● **GIVEN INSTRUCTION**
Copy the rows verbatim, from the line containing "This screenshot has" through the end of the rows, and leave the pictures out of your copy.
--- START ---
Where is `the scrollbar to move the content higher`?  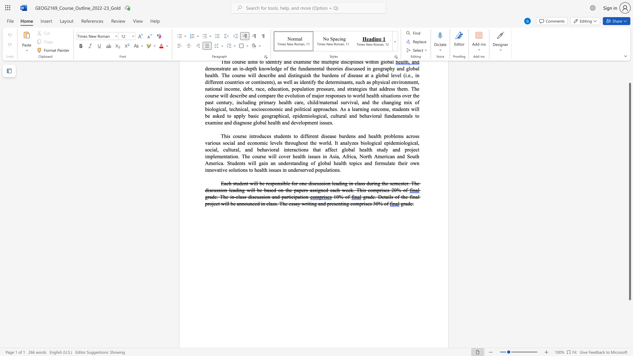
the scrollbar to move the content higher is located at coordinates (629, 75).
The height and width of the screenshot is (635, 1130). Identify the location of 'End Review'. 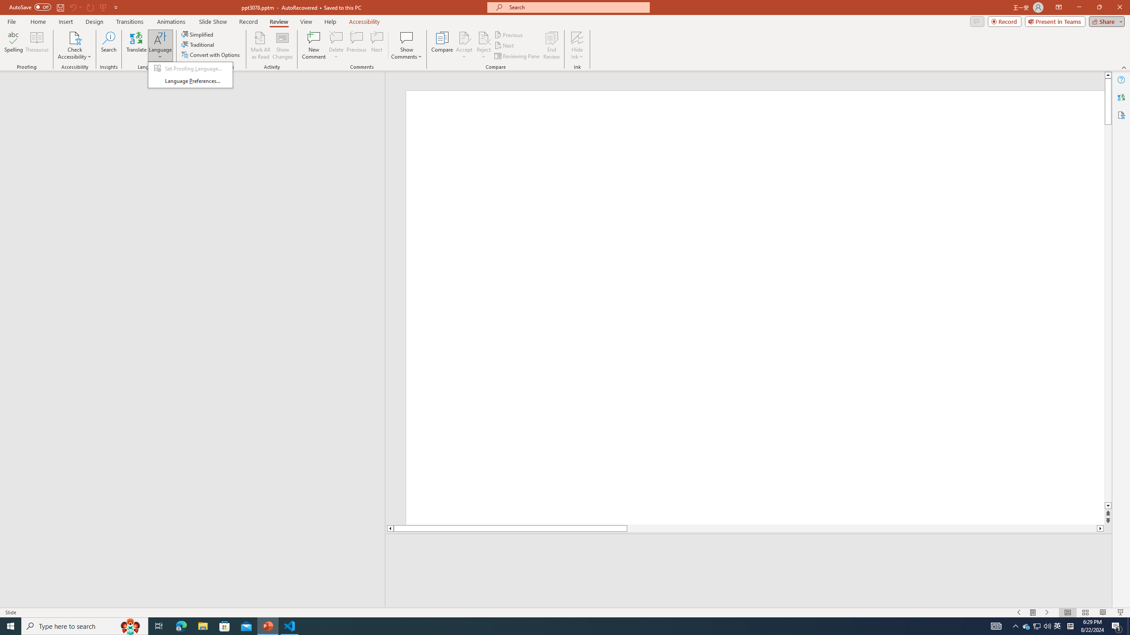
(551, 45).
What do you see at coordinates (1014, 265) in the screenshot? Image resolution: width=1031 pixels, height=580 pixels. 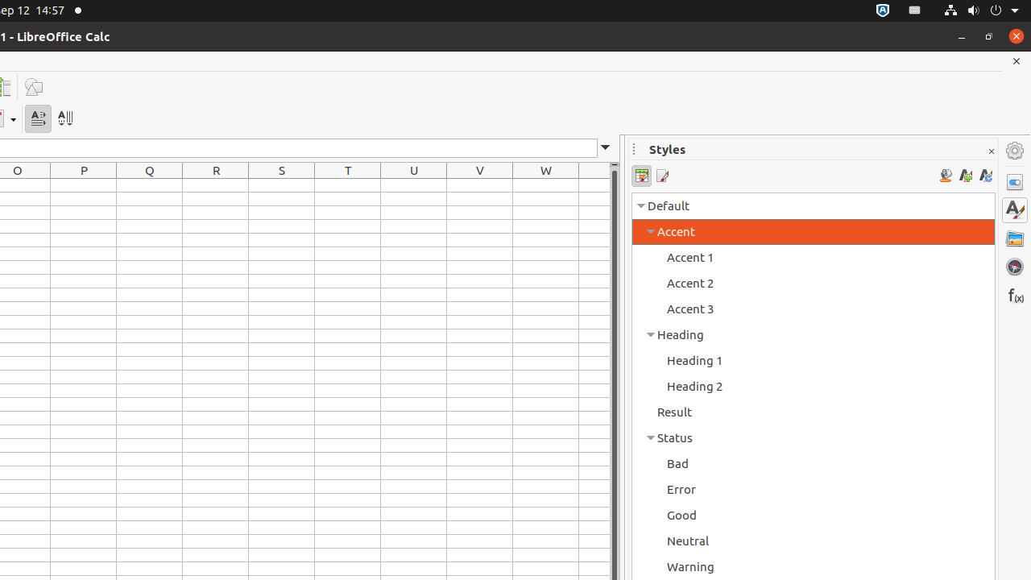 I see `'Navigator'` at bounding box center [1014, 265].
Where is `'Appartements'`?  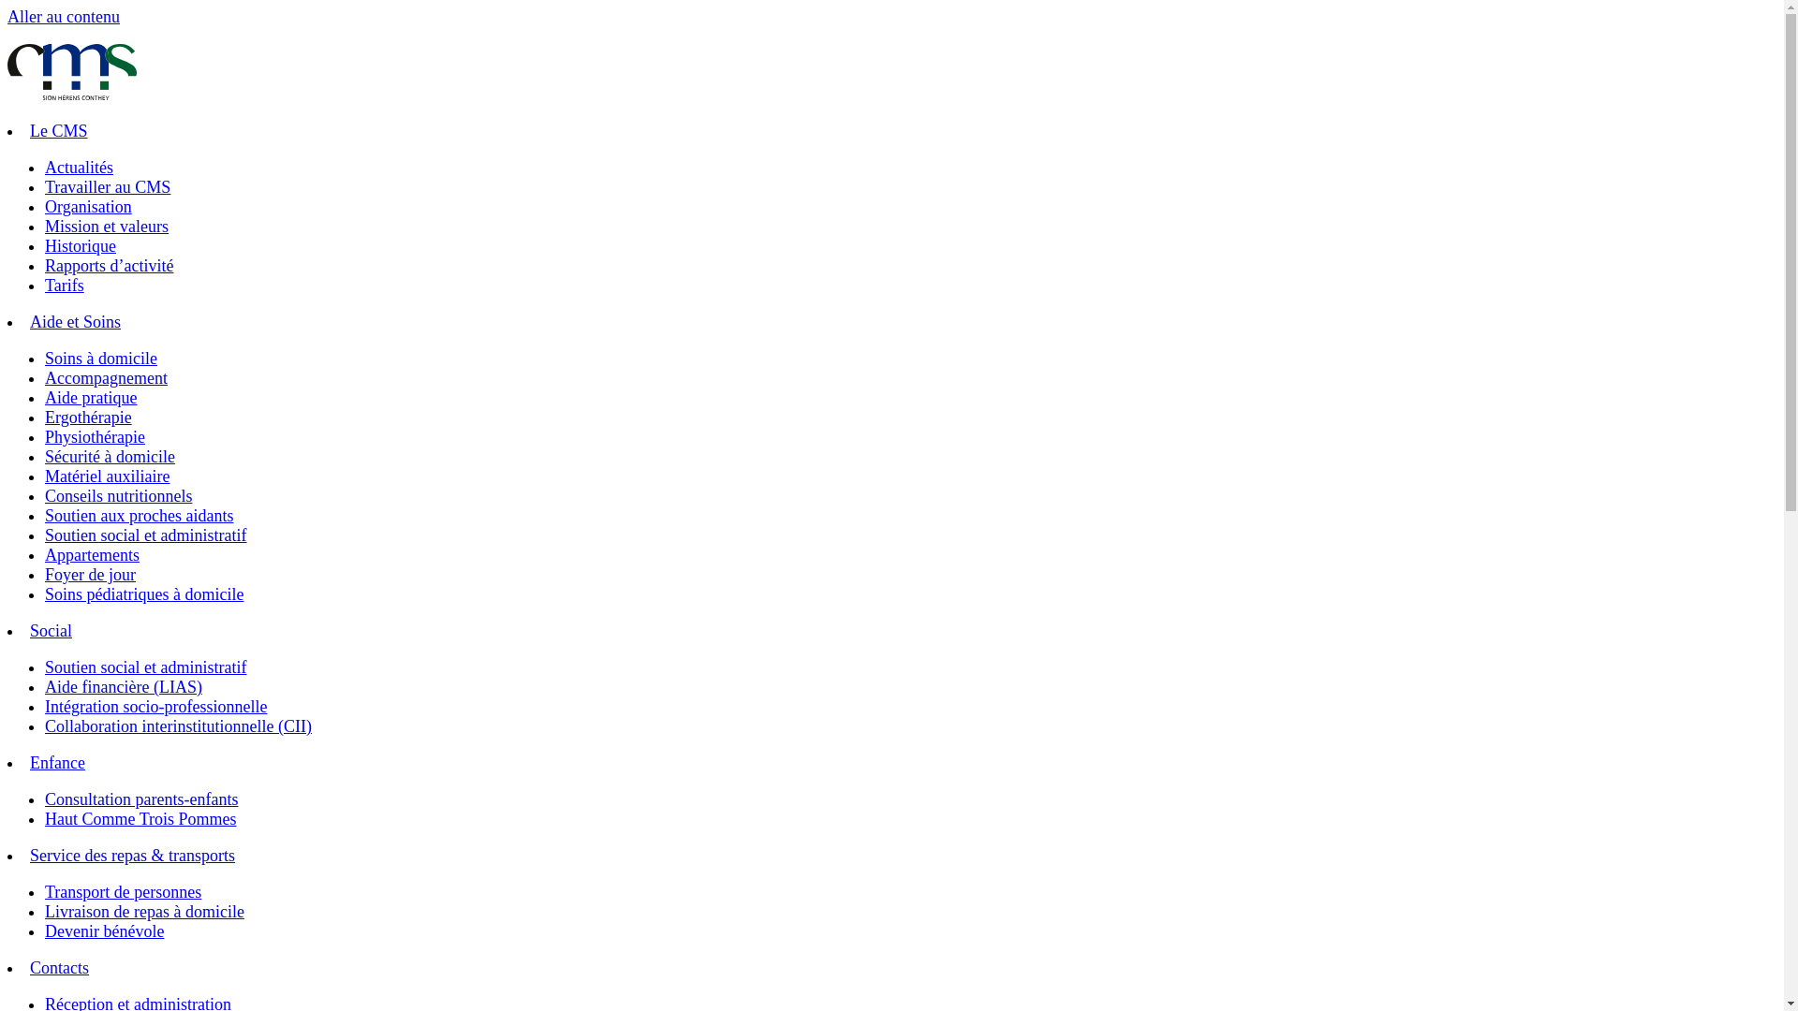 'Appartements' is located at coordinates (91, 554).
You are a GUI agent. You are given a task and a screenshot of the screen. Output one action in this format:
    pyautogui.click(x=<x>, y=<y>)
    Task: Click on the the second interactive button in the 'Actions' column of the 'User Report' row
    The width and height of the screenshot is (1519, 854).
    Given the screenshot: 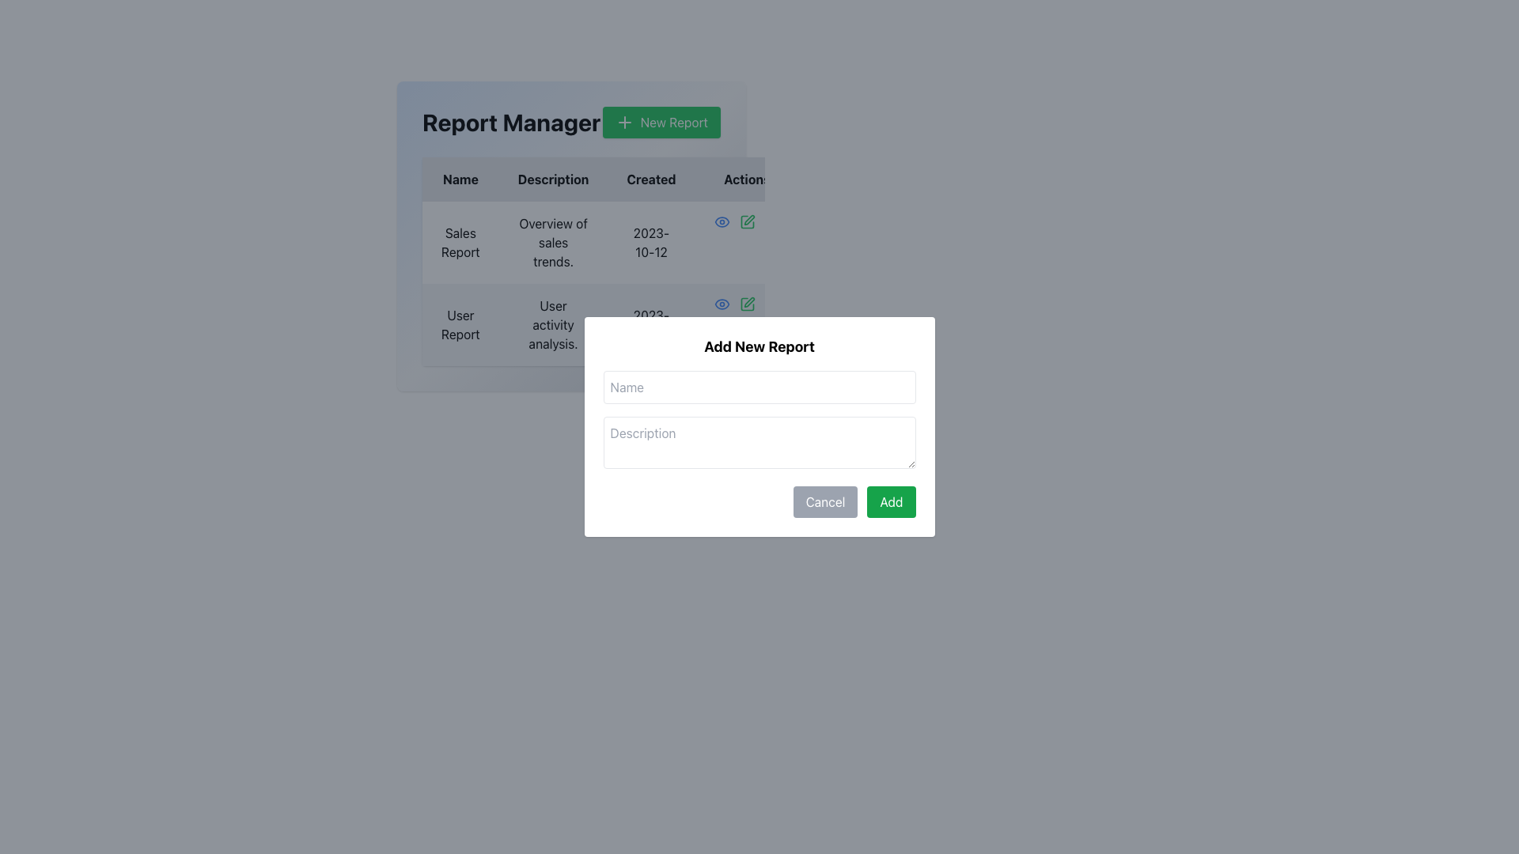 What is the action you would take?
    pyautogui.click(x=746, y=305)
    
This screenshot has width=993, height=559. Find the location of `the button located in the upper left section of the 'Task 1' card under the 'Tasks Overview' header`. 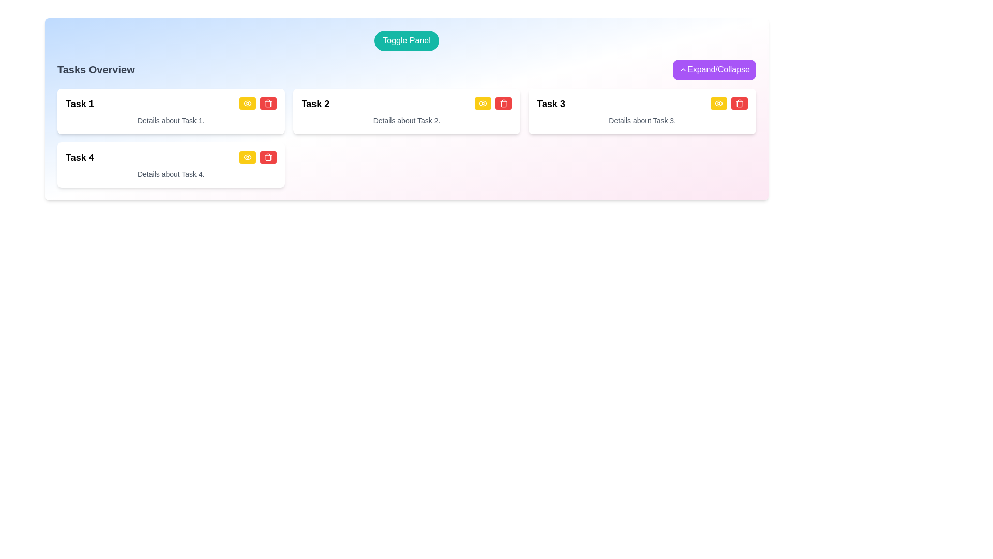

the button located in the upper left section of the 'Task 1' card under the 'Tasks Overview' header is located at coordinates (247, 103).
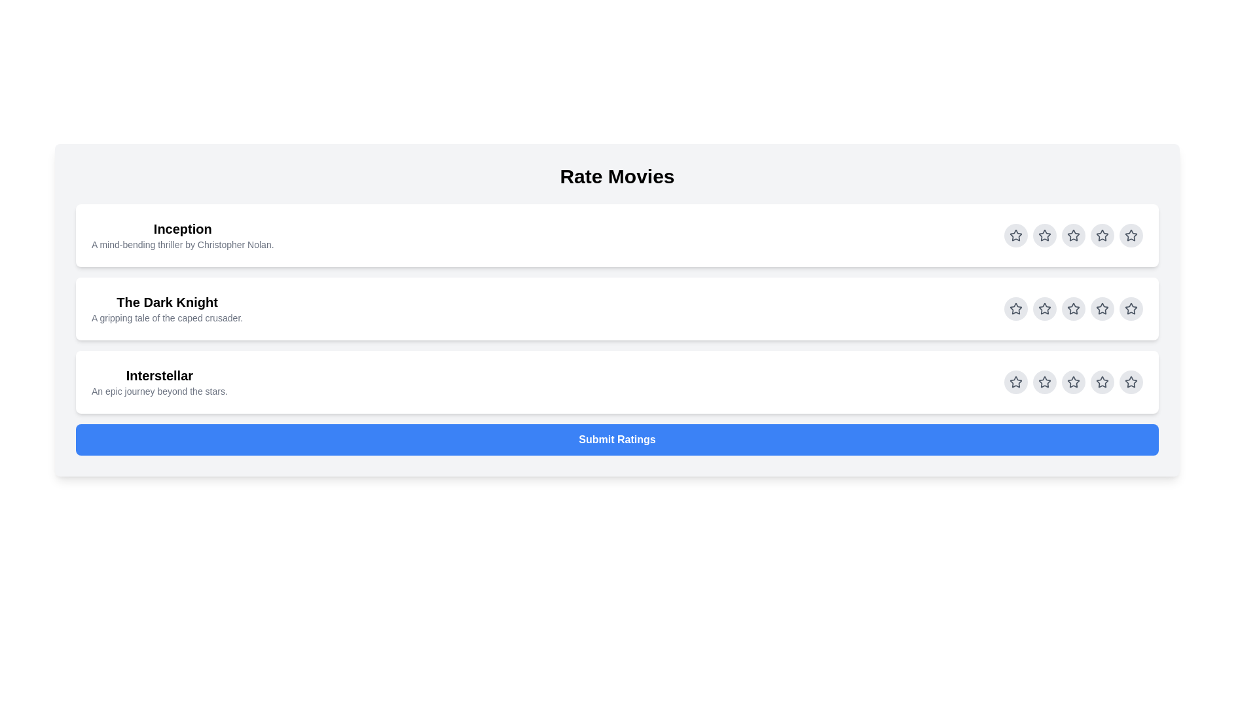 The height and width of the screenshot is (707, 1257). What do you see at coordinates (616, 439) in the screenshot?
I see `the 'Submit Ratings' button to submit the ratings` at bounding box center [616, 439].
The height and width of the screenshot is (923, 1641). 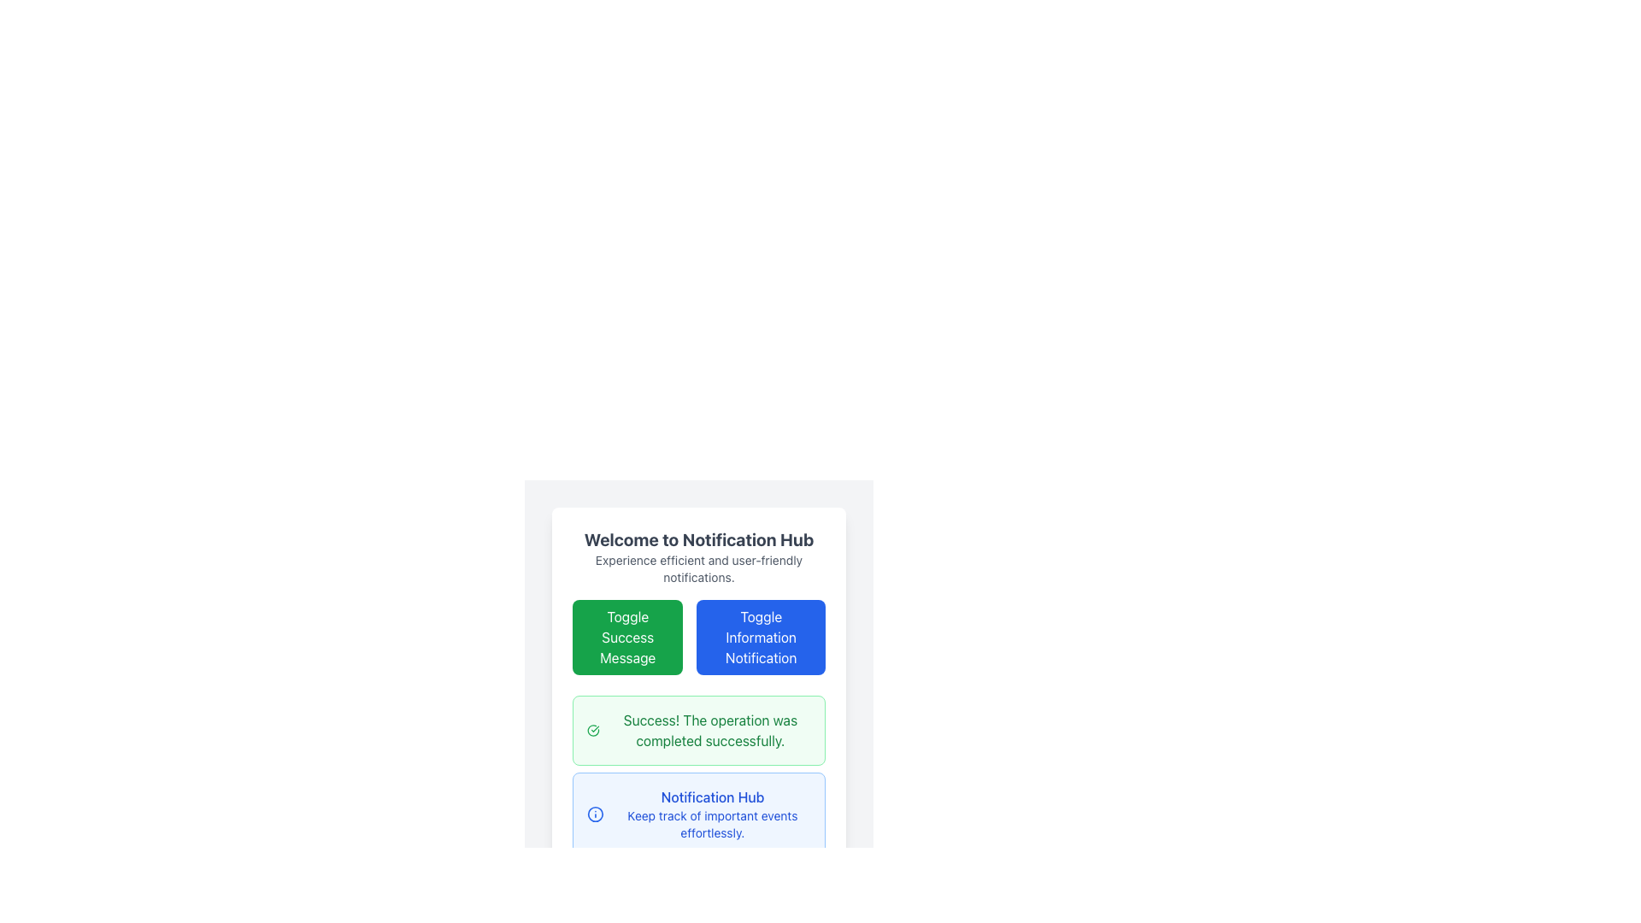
--- END ---
● **CORRECT OUTPUT**
This screenshot has width=993, height=559. Find the location of `the button located in the upper left section of the 'Task 1' card under the 'Tasks Overview' header`. 

the button located in the upper left section of the 'Task 1' card under the 'Tasks Overview' header is located at coordinates (247, 103).
 The height and width of the screenshot is (707, 1257). What do you see at coordinates (616, 439) in the screenshot?
I see `the 'Submit Ratings' button to submit the ratings` at bounding box center [616, 439].
The height and width of the screenshot is (923, 1641). 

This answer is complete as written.